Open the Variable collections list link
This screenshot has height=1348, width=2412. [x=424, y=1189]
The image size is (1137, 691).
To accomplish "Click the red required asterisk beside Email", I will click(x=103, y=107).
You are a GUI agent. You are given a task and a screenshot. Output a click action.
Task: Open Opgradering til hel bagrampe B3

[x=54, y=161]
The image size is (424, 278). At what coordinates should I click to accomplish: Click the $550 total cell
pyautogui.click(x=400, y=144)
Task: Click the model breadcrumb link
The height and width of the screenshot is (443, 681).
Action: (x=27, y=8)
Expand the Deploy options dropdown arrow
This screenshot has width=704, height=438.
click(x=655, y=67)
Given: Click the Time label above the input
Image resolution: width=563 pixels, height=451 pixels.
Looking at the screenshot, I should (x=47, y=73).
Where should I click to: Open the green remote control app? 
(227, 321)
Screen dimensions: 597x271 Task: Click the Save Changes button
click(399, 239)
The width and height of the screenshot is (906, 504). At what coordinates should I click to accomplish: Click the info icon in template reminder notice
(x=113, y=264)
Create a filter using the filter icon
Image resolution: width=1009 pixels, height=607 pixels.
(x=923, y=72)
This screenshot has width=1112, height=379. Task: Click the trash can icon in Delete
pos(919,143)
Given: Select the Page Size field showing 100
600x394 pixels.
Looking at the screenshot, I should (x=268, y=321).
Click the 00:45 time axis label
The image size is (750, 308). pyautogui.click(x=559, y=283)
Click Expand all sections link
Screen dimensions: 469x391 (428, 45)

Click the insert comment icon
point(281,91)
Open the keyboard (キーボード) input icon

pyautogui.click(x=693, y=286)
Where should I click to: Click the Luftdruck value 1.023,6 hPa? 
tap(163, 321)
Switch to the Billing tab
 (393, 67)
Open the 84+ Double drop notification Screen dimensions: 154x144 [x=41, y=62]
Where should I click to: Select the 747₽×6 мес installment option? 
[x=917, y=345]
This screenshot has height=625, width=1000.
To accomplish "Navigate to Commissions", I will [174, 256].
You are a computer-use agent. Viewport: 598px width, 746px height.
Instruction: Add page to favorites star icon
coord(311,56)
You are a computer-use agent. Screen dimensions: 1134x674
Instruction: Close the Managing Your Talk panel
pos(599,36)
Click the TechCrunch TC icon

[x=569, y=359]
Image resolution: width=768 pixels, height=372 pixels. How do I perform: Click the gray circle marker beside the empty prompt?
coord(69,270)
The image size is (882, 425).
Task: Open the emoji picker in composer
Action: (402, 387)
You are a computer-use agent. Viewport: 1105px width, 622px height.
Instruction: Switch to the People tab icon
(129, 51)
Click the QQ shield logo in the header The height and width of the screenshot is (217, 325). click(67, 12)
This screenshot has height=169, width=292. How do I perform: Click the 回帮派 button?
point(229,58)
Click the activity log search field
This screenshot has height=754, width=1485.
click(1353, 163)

· · · · · · ·

- REQUIREMENT
Extract every line of the records above that contains the string "resolution", reproducing each such line in full.

- TASK OUTPUT
Image resolution: width=563 pixels, height=451 pixels.
Image resolution: width=1009 pixels, height=607 pixels.
Image resolution: width=768 pixels, height=372 pixels. How do I perform: Click the gray circle marker beside the empty prompt?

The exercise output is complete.